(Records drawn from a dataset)
○ ○ ○ ○ ○

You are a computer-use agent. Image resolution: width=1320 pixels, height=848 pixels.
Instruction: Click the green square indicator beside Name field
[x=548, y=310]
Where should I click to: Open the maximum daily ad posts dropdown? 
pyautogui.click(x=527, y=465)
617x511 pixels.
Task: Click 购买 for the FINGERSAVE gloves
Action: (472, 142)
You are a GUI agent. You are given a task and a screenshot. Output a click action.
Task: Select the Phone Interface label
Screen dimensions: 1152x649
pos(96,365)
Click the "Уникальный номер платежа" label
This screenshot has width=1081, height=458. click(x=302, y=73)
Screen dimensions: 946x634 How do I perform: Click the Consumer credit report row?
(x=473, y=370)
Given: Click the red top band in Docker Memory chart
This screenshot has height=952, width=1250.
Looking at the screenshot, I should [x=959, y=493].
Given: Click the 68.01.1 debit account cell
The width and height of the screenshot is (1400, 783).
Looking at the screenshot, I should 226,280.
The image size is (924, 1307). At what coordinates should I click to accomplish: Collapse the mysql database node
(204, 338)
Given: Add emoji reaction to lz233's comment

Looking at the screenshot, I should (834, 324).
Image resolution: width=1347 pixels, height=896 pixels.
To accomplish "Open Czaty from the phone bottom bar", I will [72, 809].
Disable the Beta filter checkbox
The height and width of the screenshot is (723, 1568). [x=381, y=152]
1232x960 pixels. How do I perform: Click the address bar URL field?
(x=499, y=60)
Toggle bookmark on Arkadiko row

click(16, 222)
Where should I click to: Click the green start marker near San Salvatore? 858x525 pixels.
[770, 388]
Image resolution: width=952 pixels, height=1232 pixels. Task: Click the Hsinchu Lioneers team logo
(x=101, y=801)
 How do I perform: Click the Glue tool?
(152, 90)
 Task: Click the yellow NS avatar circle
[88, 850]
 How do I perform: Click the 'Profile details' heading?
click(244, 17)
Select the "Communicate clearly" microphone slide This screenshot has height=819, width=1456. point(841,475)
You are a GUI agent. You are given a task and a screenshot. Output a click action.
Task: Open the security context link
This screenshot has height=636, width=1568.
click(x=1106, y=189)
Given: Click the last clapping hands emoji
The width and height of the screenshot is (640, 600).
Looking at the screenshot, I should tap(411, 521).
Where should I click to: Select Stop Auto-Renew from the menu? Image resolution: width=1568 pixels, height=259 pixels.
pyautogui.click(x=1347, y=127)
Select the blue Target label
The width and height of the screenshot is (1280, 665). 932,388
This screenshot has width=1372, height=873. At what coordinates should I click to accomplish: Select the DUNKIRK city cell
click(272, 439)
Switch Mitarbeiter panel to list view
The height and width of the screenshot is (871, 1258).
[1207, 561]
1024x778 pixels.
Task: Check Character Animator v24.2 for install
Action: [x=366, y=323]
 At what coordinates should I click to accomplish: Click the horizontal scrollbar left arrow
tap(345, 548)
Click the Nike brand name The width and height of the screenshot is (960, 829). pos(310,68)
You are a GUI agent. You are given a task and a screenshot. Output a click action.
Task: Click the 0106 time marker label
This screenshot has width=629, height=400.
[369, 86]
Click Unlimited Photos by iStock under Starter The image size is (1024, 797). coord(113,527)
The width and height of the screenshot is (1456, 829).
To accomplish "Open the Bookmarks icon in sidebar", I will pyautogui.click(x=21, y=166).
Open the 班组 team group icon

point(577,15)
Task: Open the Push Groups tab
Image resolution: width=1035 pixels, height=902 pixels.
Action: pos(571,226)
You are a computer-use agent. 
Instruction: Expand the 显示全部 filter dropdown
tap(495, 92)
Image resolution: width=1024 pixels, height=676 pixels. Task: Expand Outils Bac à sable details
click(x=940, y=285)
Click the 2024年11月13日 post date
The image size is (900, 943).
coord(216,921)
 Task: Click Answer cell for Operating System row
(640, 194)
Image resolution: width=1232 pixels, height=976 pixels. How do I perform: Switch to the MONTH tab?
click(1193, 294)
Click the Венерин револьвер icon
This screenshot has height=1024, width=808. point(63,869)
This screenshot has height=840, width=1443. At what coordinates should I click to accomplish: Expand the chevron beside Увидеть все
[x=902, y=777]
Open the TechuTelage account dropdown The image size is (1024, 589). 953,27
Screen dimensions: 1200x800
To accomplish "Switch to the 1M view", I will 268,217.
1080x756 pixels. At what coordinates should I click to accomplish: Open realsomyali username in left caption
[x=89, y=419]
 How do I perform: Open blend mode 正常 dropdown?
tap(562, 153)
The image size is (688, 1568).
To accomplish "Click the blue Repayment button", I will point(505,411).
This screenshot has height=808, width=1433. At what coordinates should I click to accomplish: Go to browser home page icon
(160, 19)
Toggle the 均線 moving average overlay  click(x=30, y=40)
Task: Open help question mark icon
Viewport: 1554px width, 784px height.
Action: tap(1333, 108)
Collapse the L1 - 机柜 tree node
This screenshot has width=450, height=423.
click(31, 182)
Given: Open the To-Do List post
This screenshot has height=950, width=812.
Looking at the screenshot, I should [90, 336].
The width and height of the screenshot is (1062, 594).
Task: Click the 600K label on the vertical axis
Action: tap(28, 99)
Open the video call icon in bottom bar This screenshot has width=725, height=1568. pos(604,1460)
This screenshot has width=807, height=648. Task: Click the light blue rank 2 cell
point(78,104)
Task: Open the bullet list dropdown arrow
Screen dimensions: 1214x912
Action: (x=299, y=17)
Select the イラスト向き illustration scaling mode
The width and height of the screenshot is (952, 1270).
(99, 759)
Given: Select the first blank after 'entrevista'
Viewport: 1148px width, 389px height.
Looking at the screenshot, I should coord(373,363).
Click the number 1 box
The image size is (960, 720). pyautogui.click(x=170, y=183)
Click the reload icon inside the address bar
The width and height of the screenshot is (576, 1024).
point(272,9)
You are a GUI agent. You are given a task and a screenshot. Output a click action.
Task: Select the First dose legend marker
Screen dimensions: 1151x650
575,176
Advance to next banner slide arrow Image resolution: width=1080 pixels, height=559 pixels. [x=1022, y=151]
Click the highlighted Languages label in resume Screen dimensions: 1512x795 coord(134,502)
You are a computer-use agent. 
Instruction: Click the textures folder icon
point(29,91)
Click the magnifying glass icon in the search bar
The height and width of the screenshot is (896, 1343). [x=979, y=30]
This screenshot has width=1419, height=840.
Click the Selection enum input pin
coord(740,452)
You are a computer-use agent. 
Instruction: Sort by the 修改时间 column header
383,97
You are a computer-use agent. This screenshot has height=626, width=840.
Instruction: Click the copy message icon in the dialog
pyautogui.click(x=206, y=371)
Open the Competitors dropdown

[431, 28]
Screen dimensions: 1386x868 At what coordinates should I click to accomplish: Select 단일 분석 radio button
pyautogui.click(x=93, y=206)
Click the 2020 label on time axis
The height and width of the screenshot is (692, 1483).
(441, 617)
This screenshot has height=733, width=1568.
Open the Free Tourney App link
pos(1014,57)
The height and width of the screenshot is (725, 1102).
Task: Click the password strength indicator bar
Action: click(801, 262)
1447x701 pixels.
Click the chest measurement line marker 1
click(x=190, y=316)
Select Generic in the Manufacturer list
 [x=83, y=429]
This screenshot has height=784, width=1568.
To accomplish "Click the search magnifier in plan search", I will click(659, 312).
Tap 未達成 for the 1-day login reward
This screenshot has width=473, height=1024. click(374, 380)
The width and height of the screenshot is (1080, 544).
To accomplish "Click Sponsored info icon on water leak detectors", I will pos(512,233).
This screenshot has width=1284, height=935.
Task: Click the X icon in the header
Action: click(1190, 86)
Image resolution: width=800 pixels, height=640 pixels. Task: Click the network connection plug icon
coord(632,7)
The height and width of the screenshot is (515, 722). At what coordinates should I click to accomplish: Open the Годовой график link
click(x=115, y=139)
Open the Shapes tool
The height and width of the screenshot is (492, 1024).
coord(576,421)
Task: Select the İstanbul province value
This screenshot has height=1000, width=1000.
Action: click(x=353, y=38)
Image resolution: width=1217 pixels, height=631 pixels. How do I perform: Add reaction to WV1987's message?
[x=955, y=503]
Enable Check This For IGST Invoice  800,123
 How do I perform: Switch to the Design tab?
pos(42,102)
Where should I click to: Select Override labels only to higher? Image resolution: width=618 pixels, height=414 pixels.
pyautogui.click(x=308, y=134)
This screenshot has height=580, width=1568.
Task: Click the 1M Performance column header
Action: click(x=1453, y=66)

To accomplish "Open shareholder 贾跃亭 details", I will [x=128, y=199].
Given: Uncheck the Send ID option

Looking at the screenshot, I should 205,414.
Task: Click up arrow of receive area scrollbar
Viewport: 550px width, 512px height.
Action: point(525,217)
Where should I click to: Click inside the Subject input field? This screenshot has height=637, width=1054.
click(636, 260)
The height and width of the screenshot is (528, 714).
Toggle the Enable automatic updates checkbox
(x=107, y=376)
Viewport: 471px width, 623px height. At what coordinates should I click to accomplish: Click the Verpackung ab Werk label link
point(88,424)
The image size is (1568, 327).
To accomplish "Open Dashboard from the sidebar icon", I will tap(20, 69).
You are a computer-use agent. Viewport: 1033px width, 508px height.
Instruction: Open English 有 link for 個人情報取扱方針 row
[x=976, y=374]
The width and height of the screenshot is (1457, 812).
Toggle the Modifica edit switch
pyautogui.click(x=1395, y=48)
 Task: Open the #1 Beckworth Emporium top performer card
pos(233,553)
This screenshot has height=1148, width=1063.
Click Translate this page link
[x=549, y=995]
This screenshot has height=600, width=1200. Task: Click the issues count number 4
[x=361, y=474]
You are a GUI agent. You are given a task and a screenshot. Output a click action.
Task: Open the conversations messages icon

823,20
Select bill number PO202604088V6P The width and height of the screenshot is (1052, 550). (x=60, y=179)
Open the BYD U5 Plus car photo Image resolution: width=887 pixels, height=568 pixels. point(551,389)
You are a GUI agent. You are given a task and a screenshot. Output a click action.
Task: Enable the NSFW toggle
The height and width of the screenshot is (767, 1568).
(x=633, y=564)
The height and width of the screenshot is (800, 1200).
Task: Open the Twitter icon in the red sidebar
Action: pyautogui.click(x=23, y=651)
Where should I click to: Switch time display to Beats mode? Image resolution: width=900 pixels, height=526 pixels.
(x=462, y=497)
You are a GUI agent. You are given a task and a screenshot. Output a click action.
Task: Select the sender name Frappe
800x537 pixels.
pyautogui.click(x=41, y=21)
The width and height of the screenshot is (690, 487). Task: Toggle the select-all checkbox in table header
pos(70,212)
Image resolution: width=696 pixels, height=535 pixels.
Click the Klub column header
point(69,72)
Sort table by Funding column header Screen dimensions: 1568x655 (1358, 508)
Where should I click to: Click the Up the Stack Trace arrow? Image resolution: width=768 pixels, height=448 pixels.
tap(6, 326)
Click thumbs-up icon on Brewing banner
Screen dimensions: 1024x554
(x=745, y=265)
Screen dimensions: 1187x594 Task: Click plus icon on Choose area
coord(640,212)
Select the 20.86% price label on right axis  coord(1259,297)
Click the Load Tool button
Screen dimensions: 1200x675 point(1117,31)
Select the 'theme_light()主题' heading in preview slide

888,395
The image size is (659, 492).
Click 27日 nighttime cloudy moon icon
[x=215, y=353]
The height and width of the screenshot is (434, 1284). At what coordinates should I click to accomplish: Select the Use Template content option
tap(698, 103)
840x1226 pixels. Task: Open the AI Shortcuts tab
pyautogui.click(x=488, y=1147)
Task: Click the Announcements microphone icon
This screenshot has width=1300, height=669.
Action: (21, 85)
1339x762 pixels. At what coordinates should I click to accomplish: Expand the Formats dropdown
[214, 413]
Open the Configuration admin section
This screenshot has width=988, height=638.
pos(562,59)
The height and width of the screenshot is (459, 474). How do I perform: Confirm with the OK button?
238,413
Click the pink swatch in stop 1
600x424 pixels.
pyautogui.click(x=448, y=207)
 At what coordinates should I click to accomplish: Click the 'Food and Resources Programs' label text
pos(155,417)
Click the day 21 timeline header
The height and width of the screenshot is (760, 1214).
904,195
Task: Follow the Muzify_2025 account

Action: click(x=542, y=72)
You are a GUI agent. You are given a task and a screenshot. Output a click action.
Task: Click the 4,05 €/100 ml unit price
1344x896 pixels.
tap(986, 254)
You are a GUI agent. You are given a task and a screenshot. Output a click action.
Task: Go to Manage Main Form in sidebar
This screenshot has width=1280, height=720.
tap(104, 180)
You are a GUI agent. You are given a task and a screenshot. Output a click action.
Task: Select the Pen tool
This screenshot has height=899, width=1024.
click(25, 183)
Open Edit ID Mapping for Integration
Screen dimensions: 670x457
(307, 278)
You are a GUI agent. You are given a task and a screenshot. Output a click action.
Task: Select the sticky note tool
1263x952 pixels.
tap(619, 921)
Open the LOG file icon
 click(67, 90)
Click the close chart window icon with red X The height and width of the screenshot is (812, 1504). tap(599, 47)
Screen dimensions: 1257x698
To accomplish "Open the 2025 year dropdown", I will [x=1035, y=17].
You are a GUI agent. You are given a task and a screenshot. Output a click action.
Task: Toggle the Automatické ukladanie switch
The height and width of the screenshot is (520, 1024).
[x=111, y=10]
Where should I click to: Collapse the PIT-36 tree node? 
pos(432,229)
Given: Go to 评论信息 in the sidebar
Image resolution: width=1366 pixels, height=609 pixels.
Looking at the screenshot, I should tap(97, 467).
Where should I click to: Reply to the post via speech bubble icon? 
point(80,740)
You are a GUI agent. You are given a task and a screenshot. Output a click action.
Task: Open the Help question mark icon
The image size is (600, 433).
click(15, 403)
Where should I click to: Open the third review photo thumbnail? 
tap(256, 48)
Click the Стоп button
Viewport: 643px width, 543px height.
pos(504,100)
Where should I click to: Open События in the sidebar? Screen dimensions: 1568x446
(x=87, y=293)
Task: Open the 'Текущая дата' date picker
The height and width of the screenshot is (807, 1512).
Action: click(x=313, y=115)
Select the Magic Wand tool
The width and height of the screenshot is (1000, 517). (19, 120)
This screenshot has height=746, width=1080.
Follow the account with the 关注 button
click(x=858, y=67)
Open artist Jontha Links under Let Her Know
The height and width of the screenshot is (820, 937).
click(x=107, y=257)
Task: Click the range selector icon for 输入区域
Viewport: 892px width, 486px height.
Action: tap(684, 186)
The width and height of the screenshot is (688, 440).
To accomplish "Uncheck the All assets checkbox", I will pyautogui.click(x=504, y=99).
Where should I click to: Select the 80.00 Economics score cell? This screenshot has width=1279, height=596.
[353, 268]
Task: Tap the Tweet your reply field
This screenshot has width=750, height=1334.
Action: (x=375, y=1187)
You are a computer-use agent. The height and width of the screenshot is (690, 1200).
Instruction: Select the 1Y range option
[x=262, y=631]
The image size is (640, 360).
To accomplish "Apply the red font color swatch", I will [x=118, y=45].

○ ○ ○ ○ ○

### [What you are asked to do]
Within the data above, filter for lines containing the word "swatch" and copy each one.

### [Output for this exercise]
Click the pink swatch in stop 1
To accomplish "Apply the red font color swatch", I will [x=118, y=45].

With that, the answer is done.